Menteri Keuangan (Menkeu) Sri Mulyani Indrawati mengatakan, kondisi perekonomian global yang suram membuat resah para pengambil kebijakan di dunia. Khususnya pengambil kebijakan di bidang fiskal dan moneter seperti menteri keuangan dan para gubernur bank sentral.
“Konflik geopolitik yang belum selesai dan tingkat suku bunga di Amerika Serikat yang diperkirakan masih akan tinggi. Ini menimbulkan gejolak pasar uang dan pasar modal, arus modal keluar, dan tekanan nilai tukar,” kata Menkeu saat menyampaikan hasil pertemuan IMF, Bank Dunia dan G20 yang dihadirinya pertengahan April kemarin.
Gejolak tersebut, tambah Menkeu, terjadi bukan hanya di negara-negara ‘emerging’ dan negara berkembang, tapi juga di negara maju. Banyak negara yang kini mengalami kesulitan keuangan karena APBN-nya defisit dan rasiio utangnya makin tinggi.

Data Latihan:
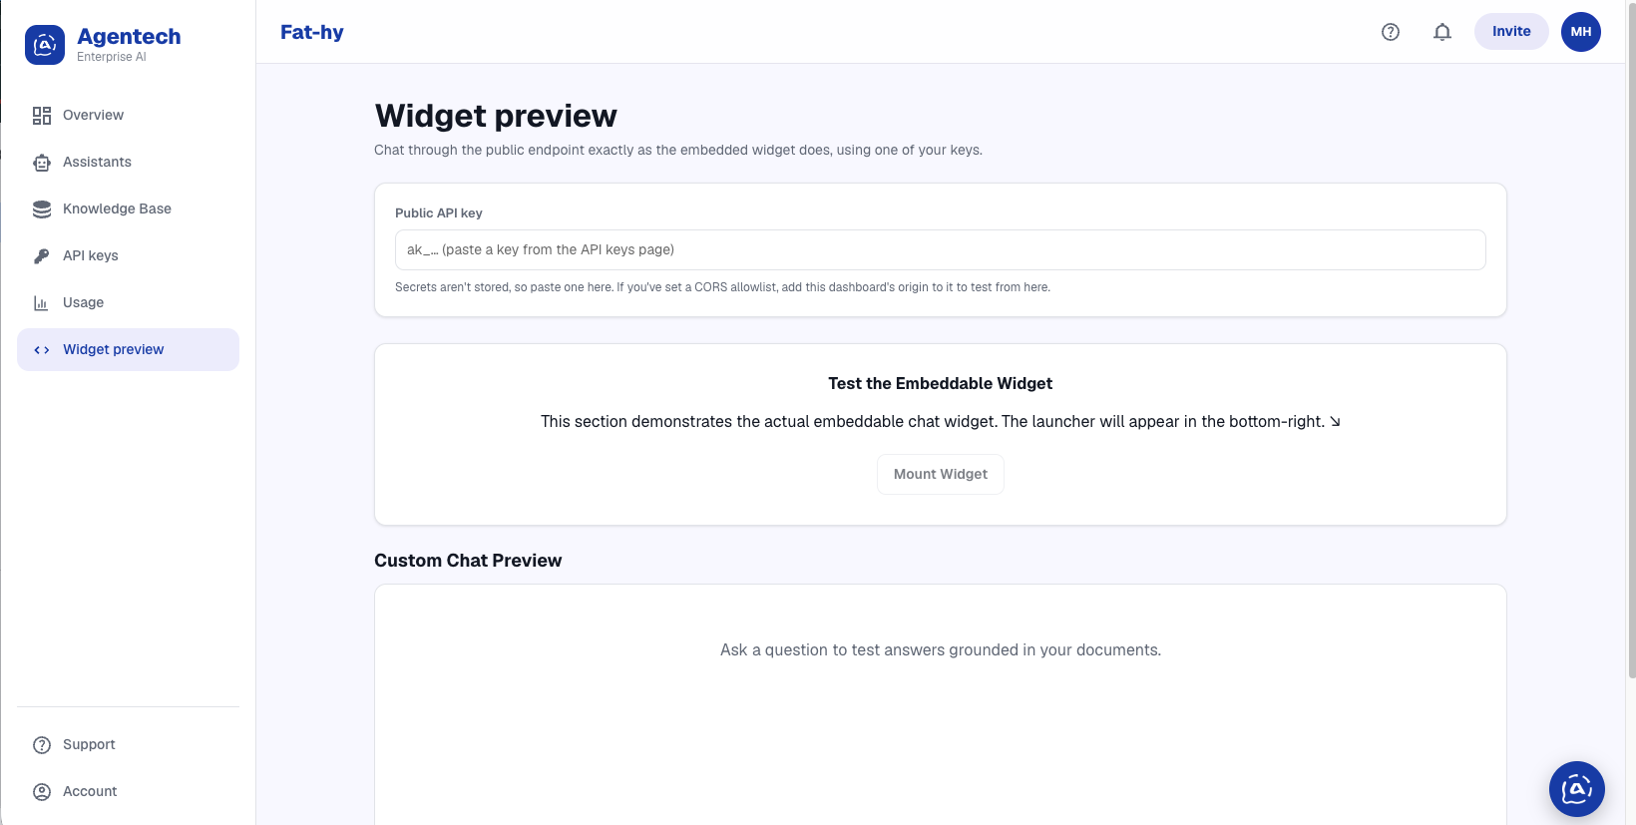Open notifications bell icon
Image resolution: width=1636 pixels, height=825 pixels.
(1442, 32)
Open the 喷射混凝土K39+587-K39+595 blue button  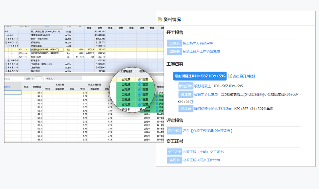[x=200, y=76]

Bagian Latihan:
(a) Ubah bagian teks sumber mulai dari "Menteri Keuangan (Menkeu)" sampai dengan "utangnya makin tinggi." dengan mengganti "pengambil kebijakan" menjadi "pembuat kebijakan".
(b) Menurut teks sumber, kapan Menkeu menghadiri pertemuan IMF, Bank Dunia, dan G20?
Materi ini tidak ada hubungannya dengan teks sumber.

Daftar Jawaban:
(a)
Menteri Keuangan (Menkeu) Sri Mulyani Indrawati mengatakan, kondisi perekonomian global yang suram membuat resah para pembuat kebijakan di dunia. Khususnya pembuat kebijakan di bidang fiskal dan moneter seperti menteri keuangan dan para gubernur bank sentral.
“Konflik geopolitik yang belum selesai dan tingkat suku bunga di Amerika Serikat yang diperkirakan masih akan tinggi. Ini menimbulkan gejolak pasar uang dan pasar modal, arus modal keluar, dan tekanan nilai tukar,” kata Menkeu saat menyampaikan hasil pertemuan IMF, Bank Dunia dan G20 yang dihadirinya pertengahan April kemarin.
Gejolak tersebut, tambah Menkeu, terjadi bukan hanya di negara-negara ‘emerging’ dan negara berkembang, tapi juga di negara maju. Banyak negara yang kini mengalami kesulitan keuangan karena APBN-nya defisit dan rasiio utangnya makin tinggi.

(b) Pertengahan April kemarin.